Le stage s’est poursuivi ainsi durant une
quinzaine de jours. Nous avons appris à tous
nous connaître et avons partagé des moments
forts et riches d’un point de vue humain.
La première semaine nous formions un groupe
composé d’espagnols (José un élève assidu ;
Carlito toujours de bonne humeur et souriant
; Sergio le « doux géant »), d’un autrichien
(Jürgen) et d’un allemand (Franck, d’une
gentillesse désarmante) ainsi que deux
français (Angelica et moi-même).
Nous étions tous de jeunes pratiquants avec,
selon les situations individuelles, quelques
mois de pratiques à 3 ou 4 années maximum.
Chacun ayant sa sensibilité propre, sa
compréhension personnelle du Wing chun, les
échanges étaient fructueux.
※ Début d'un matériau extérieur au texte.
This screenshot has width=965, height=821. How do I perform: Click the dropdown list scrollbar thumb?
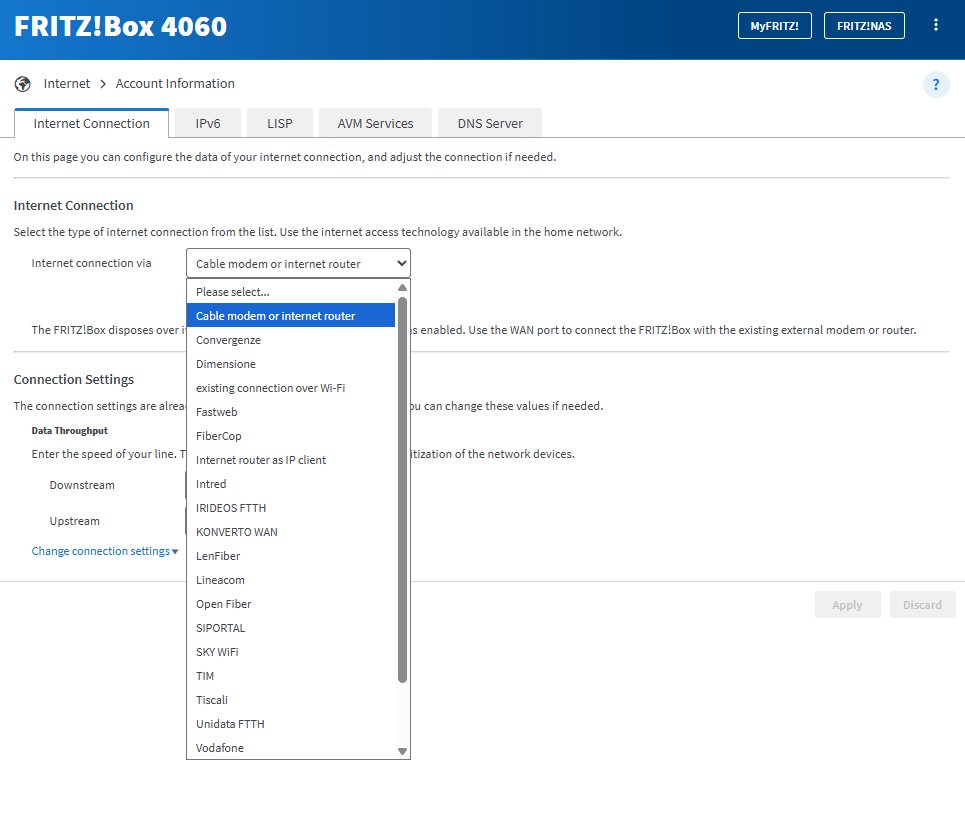(x=402, y=490)
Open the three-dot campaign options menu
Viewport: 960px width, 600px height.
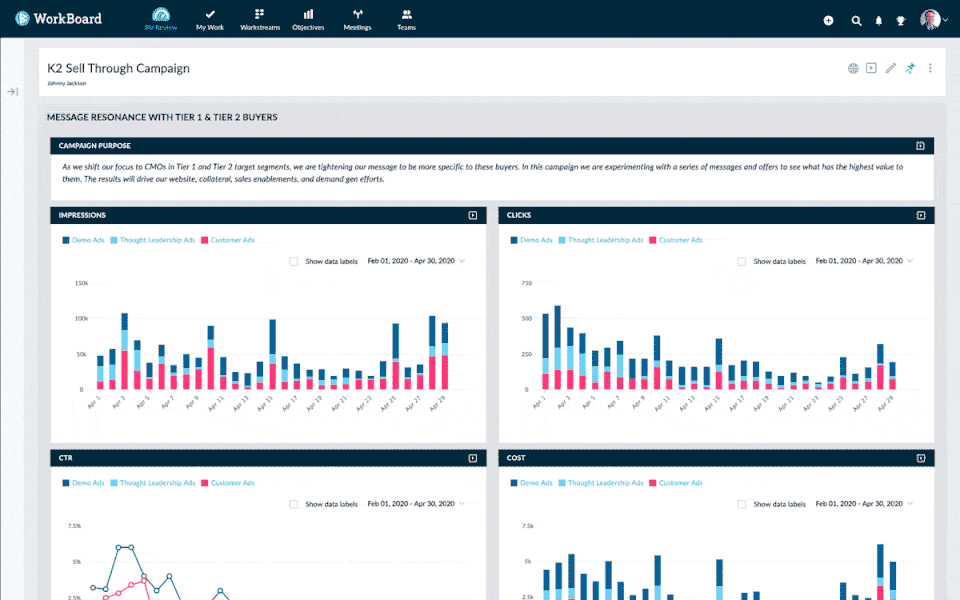930,68
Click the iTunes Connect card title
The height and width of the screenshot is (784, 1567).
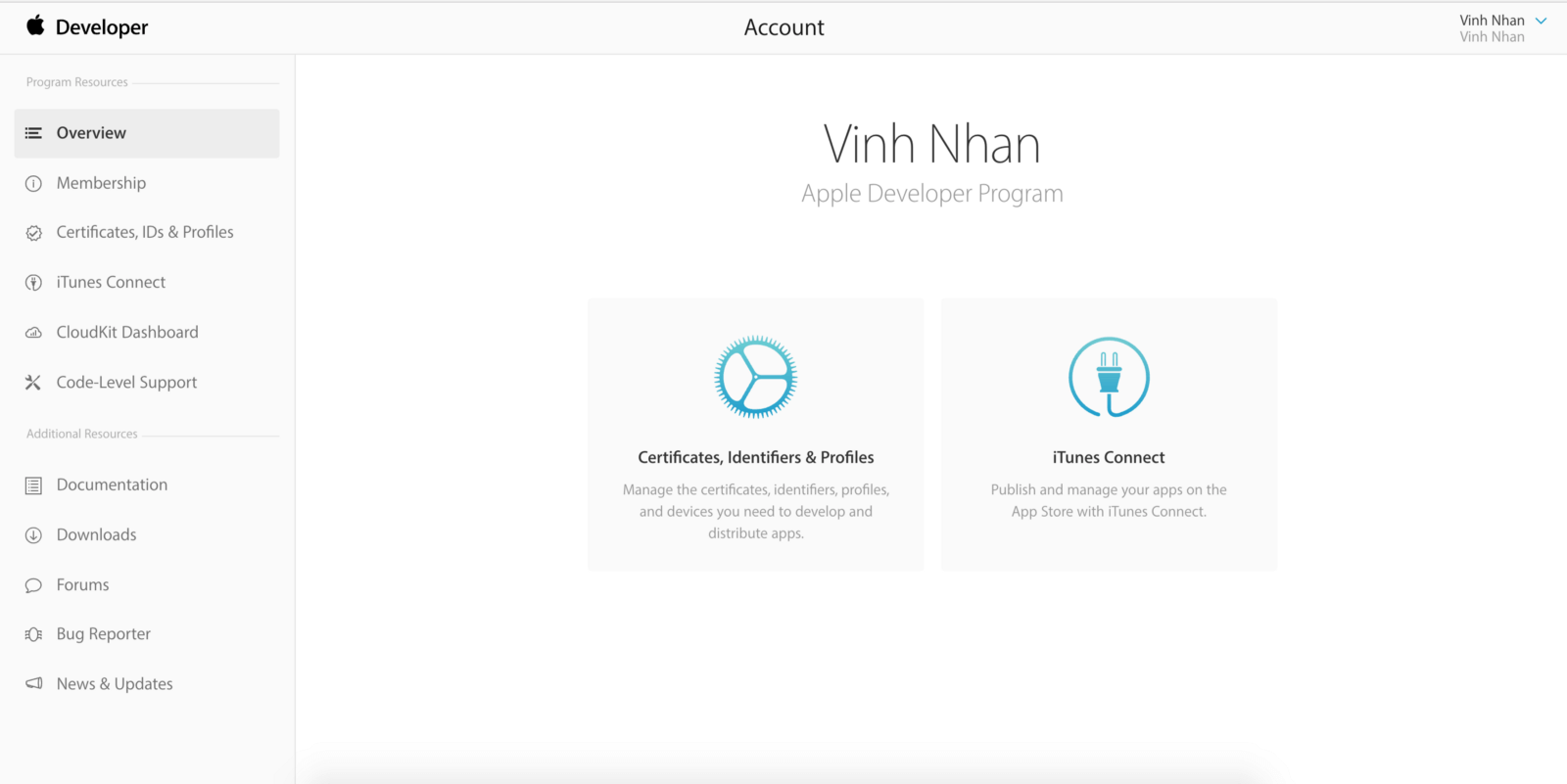pos(1109,457)
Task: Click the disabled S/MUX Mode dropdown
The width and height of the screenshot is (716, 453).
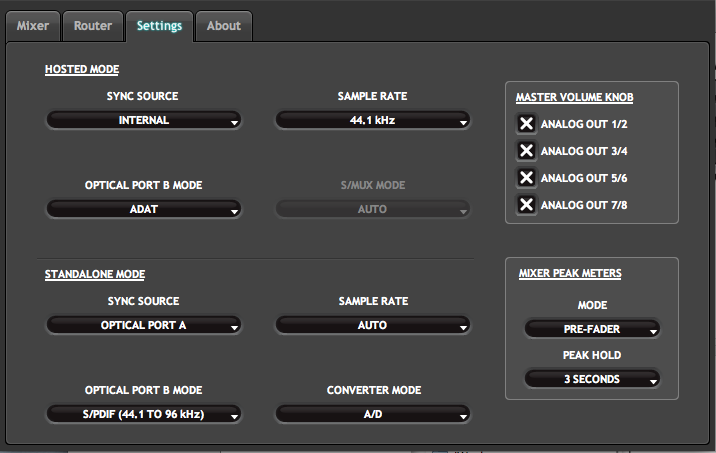Action: pyautogui.click(x=372, y=210)
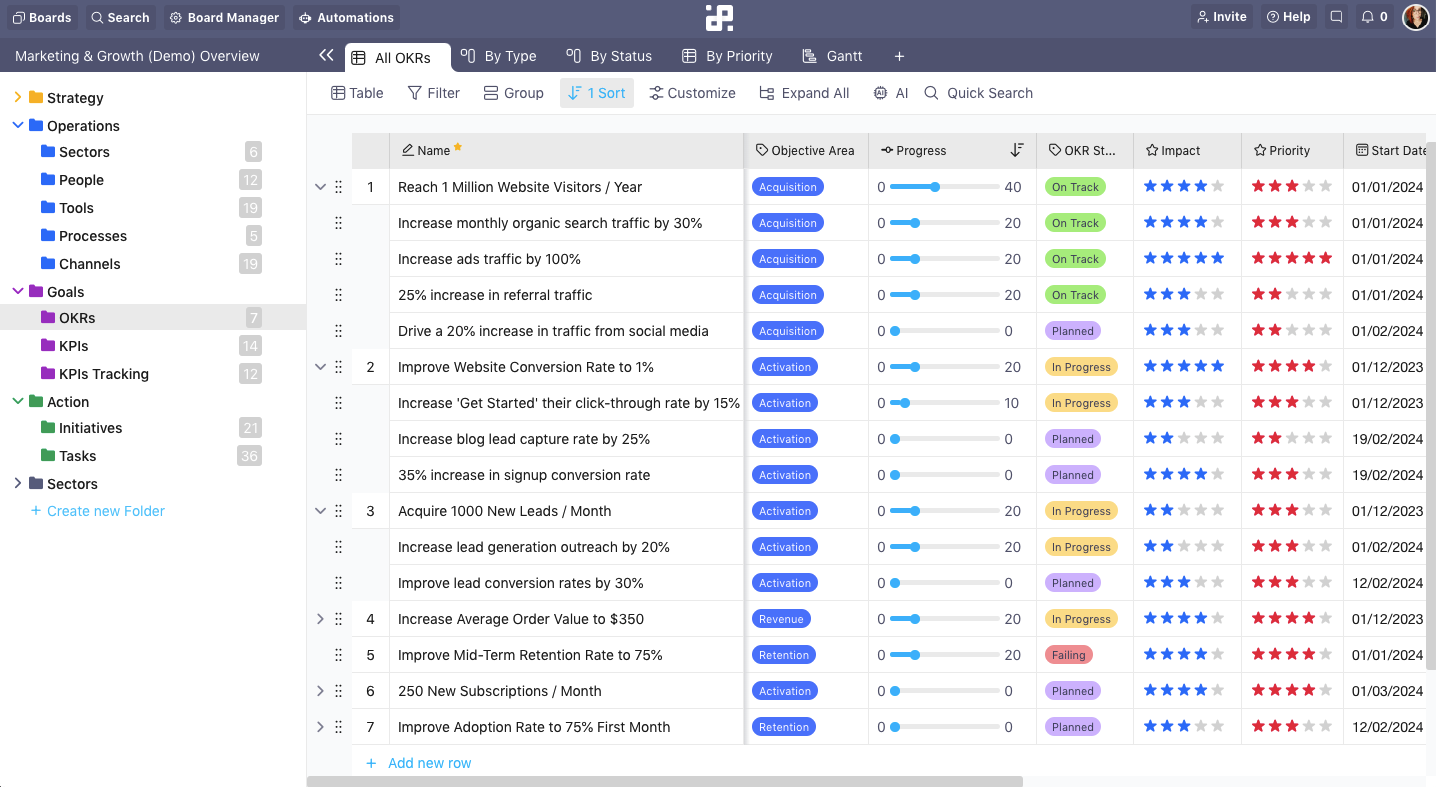The image size is (1436, 787).
Task: Open the Gantt view tab
Action: coord(832,55)
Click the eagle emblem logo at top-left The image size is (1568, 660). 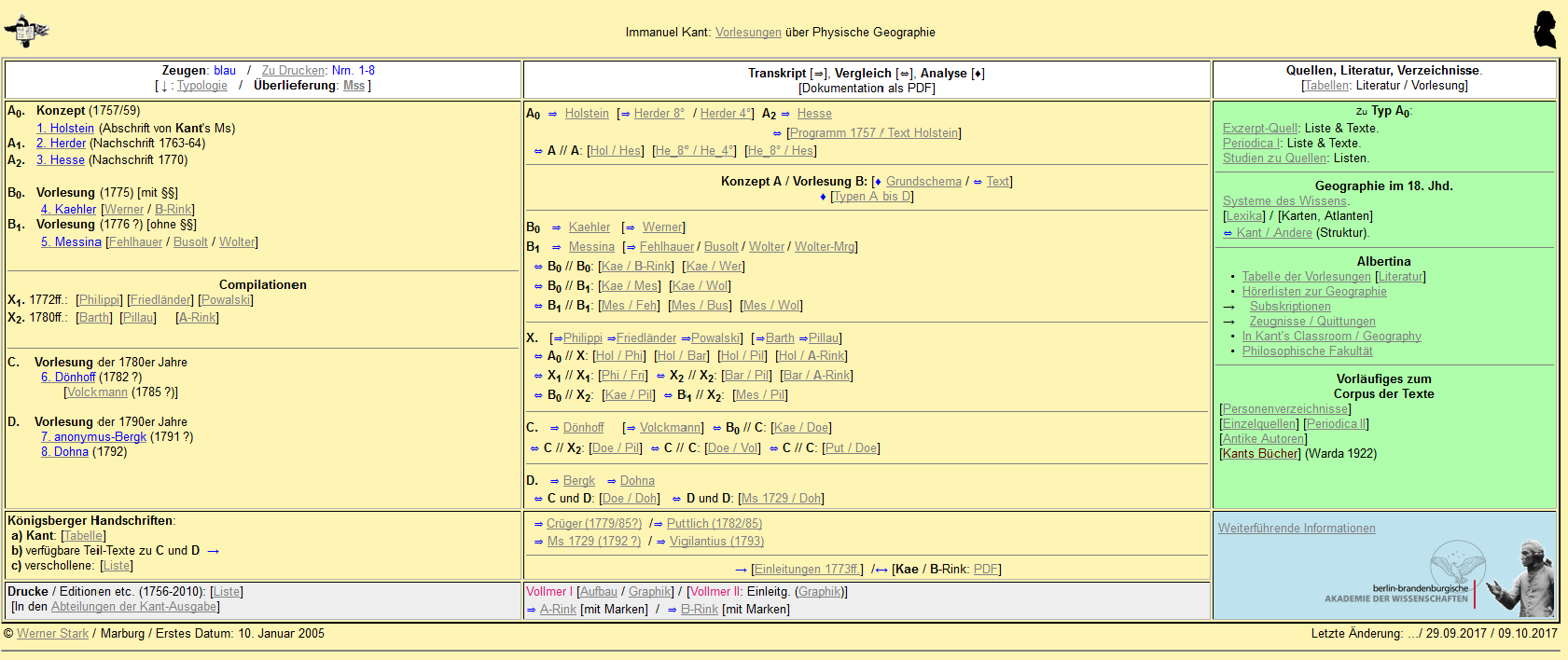tap(26, 32)
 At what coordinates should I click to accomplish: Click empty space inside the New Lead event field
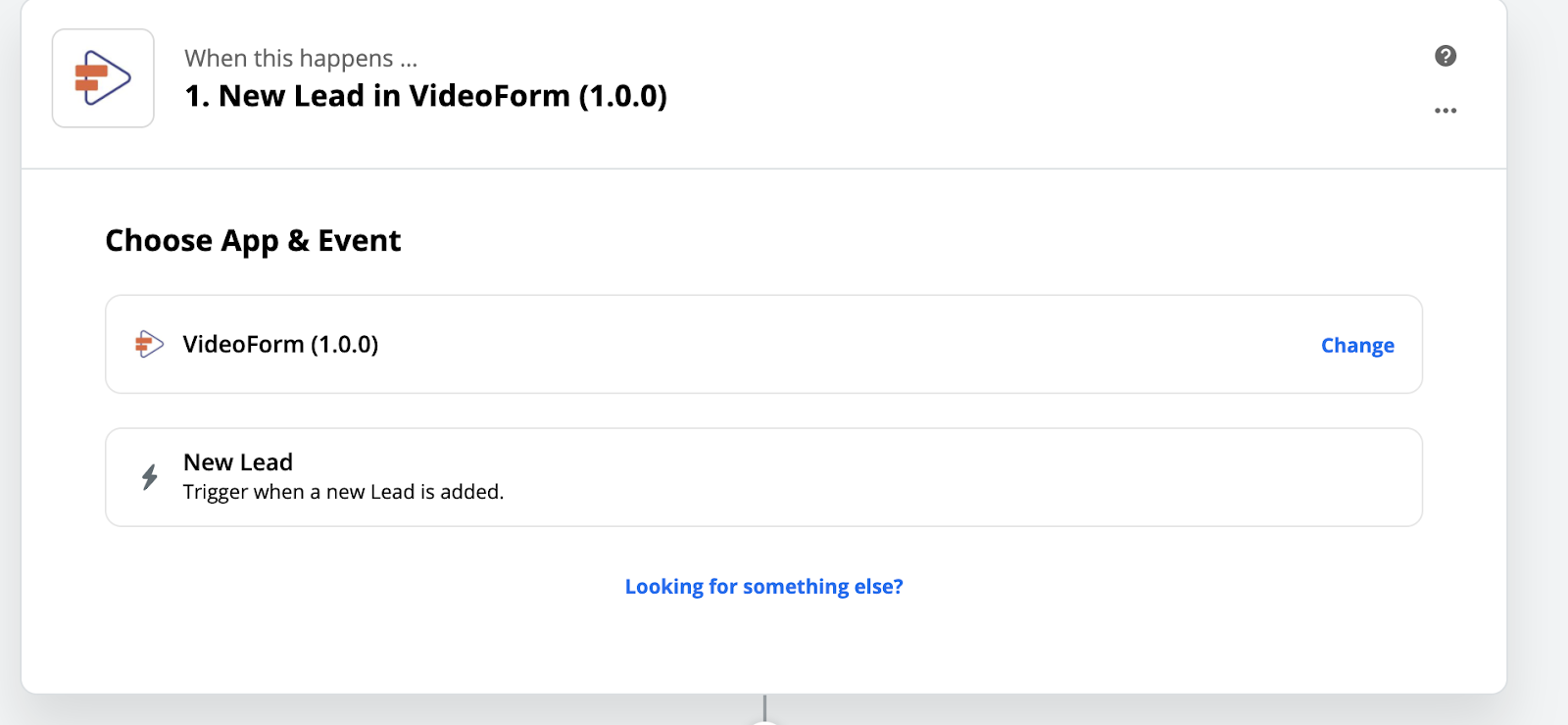coord(882,477)
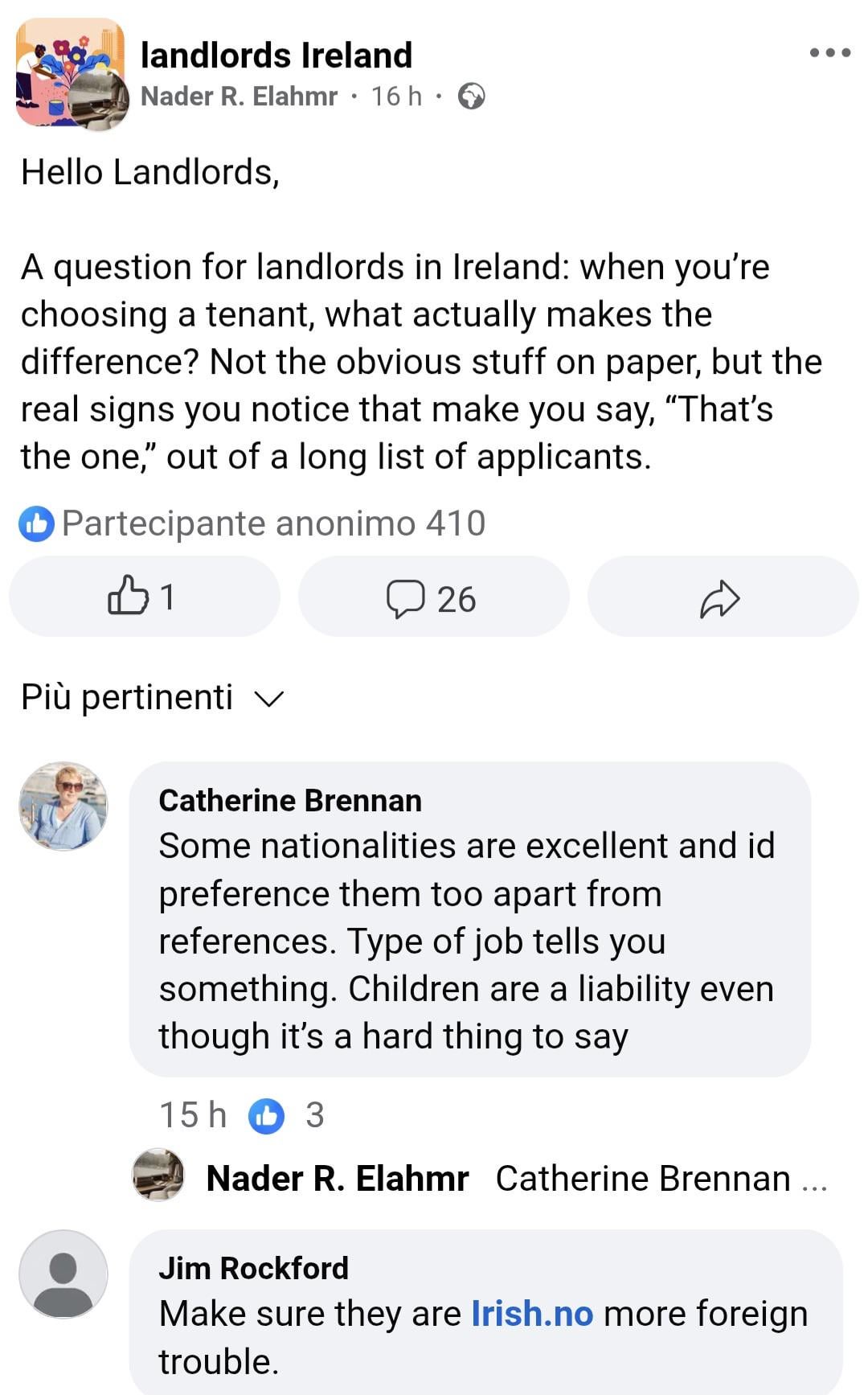Open the Irish.no link in comment
The image size is (868, 1395).
point(531,1314)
Nous nous
entraidions les uns les autres.
Notre rythme de travail variait selon les
jours mais nous avons essayé de respecter un
rythme qui se découpait en trois phases. Au
lever après le petit-déjeuner, nous
travaillions deux ou trois heures. Ensuite,
nous déjeunions ensemble et faisions une
sieste (méditerranée oblige) puis nous
recommencions à travailler environ deux
heures. Souvent, en fin de journée, nous
partions faire les courses ou prenions le
temps de nous doucher et de préparer le
repas du soir. Après le dîner nous avions
différentes activités : chisao, billard
indien, lecture, détente, selon les envies
de chacun.
Il faut préciser que nous sommes tous des
travailleurs dans nos pays respectifs. Ce
stage, si il constitue l’occasion de se
perfectionner et d’apprendre, est aussi
l’occasion de se détendre, de rompre avec le
rythme monotone du travail et de la vie
citadine que nous connaissons le reste de
l’année.
Au terme de la première semaine, Franck a
regagné son Allemagne natal, José a été de
plus en plus accaparé par son travail et
malheureusement Jürgen est tombé malade.
Mais la semaine suivante, Eric (un
compatriote) et Ermès (un italien) sont
arrivés apportant un « sang » nouveau. Ermès
a à son à son actif 13 ou 14 années de
pratique. Il s’entraîne dans sa ville
d’origine avec un petit groupe de cinq
personnes si j’ai bien compris.
L’entraînement est devenu, en ce qui me
concerne, plus dur, car je me suis retrouvé
au contact de deux personnes avec un niveau
« supérieur » au mien. Mais ce fut
parallèlement une stimulation puisque le
fait de devoir « affronter » deux
pratiquants de cet acabit me poussait vers
le haut.
Le niveau de pratique d’Ermès oblige le
novice que je suis à optimiser ma pratique :
enracinement, absorption, fermeture de la
ligne centrale et… Vigilance absolue ! Le
voir s’entraîner donne une perspective du
niveau à atteindre et de ce à quoi nous
pouvons parvenir au terme d’un long
entraînement.
Eric et moi avons commencé à peu près à la
même époque, mais Eric a la chance de
s’entraîner avec un ancien élève de Nino
reconnu pour sa maîtrise du Wing Chun.
Ce qui n’enlève rien aux qualités
pédagogiques et humaines de mon propre
professeur. Cependant, Pascal, le prof
d’Eric, jouit d’une formation plus avancée
que Guillaume et, par voie de conséquence,
Eric bénéficie à son tour d’une expertise
certaine en matière de pratique.
De plus, Eric est quelqu’un de consciencieux
et de travailleur tout en conservant une
modestie appréciable.
Bref, j’ai ainsi pu tirer profit de leurs
talents, de leurs connaissances et de leur
disponibilité.
Quelles leçons tirer de ces deux semaines au
contact de Nino et de ses élèves ?
Tout d’abord, l’envie irrésistible de
continuer à avancer sur le chemin de la
pratique du Wing Chun.
Le désir de revenir voir Nino au plus vite
afin de pouvoir à nouveau bénéficier de ses
compétences et de son savoir.
Enfin, préserver ce goût de l’effort, de la
régularité, de l’investissement que la
pratique du Wing chun a renforcé en moi. Et
continuer à méditer sur les changements en
terme de développement personnel que le Wing
chun peut, le cas échéant, entraîner pour
chaque pratiquant qui sait s’ouvrir et
s’imprégner de l’essence de ce fabuleux art
martial.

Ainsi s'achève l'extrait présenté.